- [EXERCISE INSTRUCTIONS]:
Look at each line below and count those with the word "System"; the answer is that number only.

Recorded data
● ● ●

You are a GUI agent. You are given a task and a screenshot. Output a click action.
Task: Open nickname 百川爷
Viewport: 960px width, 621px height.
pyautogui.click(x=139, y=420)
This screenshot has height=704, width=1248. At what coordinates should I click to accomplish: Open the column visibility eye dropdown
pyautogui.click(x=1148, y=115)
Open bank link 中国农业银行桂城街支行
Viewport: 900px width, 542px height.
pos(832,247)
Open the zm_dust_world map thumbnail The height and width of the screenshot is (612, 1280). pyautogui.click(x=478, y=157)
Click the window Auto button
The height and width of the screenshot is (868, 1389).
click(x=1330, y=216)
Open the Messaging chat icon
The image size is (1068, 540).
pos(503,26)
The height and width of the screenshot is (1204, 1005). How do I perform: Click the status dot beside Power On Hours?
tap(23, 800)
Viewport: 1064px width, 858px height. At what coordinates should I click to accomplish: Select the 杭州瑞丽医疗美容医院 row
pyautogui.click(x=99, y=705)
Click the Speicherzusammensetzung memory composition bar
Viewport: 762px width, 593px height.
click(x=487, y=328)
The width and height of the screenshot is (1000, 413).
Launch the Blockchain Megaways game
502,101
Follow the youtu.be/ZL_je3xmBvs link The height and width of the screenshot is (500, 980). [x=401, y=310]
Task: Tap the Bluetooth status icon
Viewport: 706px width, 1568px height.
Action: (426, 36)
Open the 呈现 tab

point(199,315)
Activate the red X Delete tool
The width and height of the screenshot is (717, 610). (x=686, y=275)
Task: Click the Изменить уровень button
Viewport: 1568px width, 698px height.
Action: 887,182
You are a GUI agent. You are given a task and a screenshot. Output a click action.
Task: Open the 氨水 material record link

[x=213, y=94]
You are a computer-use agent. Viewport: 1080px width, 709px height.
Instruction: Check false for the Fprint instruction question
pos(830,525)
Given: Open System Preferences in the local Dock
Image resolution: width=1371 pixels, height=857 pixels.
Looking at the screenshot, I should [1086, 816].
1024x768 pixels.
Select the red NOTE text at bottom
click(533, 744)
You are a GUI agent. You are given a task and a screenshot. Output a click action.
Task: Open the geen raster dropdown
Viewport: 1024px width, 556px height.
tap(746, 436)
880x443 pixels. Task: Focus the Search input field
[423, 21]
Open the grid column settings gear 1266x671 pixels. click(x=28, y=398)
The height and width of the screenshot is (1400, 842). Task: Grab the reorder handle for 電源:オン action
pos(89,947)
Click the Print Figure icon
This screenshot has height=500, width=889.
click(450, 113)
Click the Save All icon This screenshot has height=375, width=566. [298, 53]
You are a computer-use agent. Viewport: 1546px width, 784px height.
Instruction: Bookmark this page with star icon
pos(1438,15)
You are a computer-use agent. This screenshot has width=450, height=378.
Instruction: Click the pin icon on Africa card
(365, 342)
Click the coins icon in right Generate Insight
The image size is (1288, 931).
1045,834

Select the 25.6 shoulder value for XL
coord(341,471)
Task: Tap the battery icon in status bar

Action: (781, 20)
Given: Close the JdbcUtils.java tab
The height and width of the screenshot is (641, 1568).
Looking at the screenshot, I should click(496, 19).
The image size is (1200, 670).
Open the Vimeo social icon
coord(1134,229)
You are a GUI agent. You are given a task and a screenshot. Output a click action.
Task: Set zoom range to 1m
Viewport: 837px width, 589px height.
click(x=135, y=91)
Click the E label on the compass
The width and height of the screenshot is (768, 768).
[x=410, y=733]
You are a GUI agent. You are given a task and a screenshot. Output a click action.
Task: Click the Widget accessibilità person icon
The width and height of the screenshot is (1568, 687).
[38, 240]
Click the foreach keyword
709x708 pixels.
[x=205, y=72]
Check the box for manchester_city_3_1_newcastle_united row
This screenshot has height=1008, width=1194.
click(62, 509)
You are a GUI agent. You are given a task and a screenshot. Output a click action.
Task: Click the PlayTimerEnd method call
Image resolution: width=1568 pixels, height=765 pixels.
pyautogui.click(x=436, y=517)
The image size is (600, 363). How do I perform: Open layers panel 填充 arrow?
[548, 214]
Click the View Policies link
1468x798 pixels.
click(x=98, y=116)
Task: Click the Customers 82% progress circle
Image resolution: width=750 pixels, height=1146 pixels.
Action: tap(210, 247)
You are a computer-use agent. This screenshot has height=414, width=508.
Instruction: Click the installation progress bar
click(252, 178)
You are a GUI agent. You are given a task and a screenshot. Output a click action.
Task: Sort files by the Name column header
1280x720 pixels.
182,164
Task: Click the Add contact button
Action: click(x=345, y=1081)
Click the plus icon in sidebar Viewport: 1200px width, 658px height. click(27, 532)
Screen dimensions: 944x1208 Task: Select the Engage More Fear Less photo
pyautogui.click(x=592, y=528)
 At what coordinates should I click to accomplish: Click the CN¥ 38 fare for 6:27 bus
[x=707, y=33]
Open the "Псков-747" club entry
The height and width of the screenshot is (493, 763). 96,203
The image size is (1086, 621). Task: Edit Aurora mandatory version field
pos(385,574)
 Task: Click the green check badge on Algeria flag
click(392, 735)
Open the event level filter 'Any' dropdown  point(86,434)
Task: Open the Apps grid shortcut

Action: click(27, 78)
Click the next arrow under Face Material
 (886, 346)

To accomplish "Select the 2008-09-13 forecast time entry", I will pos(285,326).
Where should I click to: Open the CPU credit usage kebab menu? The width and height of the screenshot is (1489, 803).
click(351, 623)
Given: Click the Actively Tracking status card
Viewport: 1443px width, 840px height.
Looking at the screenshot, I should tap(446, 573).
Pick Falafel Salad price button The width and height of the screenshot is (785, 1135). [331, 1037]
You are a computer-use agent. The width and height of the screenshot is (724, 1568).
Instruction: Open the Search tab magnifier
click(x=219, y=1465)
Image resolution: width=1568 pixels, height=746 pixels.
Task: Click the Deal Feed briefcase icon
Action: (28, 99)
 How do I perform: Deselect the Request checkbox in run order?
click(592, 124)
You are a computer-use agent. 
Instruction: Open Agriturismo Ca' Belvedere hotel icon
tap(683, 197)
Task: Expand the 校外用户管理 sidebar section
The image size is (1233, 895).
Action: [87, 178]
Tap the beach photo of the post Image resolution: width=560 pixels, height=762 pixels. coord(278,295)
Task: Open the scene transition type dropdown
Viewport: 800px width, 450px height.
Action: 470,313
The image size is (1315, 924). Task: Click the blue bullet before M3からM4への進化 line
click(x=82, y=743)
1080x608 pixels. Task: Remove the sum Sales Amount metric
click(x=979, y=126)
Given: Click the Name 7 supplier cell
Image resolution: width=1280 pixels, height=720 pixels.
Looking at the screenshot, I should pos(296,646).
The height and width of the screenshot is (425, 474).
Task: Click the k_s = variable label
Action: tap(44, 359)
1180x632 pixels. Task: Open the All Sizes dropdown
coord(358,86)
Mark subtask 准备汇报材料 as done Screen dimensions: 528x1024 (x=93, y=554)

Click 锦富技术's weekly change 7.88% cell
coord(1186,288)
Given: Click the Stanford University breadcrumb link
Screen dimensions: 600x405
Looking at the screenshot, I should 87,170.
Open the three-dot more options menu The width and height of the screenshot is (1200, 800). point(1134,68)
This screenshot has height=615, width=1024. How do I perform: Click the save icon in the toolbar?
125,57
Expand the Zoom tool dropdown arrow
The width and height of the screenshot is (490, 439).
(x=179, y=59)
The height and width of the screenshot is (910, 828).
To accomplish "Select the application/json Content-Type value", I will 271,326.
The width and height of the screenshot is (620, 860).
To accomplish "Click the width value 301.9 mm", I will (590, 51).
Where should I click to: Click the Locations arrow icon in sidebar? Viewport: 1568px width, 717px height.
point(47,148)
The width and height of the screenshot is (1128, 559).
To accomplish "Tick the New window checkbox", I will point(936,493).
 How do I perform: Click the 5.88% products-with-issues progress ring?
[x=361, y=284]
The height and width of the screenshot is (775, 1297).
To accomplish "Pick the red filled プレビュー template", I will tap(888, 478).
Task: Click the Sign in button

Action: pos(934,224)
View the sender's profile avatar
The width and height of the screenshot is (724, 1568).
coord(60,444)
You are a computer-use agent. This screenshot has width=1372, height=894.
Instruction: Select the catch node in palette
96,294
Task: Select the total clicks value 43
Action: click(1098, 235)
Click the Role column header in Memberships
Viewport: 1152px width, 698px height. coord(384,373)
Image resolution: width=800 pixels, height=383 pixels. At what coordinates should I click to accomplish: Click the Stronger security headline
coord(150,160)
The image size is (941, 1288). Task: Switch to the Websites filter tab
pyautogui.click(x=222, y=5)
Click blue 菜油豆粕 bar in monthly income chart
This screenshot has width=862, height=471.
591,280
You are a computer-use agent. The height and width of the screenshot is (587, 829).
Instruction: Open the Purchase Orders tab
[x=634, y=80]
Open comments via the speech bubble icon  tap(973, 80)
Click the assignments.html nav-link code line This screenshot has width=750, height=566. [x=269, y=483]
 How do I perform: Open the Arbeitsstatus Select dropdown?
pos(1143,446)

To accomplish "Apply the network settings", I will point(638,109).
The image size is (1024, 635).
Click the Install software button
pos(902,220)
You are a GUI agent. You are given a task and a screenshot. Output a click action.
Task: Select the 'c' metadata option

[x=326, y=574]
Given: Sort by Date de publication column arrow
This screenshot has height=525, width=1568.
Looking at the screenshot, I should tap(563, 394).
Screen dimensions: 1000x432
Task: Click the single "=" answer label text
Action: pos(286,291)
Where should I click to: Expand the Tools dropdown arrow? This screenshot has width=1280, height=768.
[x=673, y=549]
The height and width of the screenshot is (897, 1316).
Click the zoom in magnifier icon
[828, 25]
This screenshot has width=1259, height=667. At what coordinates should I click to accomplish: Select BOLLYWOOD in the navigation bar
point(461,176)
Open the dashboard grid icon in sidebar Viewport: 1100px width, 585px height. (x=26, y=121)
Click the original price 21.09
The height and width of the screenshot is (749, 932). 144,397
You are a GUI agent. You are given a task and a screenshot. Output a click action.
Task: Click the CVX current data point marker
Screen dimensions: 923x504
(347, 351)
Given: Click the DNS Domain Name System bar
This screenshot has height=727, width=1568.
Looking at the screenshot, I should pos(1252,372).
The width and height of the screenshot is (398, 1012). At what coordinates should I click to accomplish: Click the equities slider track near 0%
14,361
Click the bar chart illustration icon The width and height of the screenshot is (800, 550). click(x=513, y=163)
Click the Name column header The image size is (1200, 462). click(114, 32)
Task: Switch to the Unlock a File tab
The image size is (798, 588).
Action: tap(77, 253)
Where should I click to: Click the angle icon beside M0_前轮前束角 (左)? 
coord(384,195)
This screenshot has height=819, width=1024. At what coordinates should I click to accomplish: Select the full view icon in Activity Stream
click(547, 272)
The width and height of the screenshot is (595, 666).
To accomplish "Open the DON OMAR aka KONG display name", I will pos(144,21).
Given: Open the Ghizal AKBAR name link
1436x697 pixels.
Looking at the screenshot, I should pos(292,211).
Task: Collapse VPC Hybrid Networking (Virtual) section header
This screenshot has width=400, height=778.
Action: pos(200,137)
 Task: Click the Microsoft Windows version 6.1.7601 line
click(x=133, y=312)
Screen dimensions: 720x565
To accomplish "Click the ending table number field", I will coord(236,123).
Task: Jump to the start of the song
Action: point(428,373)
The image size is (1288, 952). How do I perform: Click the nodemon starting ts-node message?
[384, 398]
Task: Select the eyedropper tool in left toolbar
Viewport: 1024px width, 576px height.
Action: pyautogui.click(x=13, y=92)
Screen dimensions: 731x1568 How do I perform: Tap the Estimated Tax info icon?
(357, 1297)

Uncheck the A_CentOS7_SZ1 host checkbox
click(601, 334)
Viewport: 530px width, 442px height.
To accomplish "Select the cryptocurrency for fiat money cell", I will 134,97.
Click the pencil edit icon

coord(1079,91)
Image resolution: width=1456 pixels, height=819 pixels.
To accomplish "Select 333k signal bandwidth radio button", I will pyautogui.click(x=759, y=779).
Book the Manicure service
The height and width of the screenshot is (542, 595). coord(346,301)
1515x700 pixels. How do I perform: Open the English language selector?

● ● ●

- [SOLUTION TO THIS EXERCISE]:
2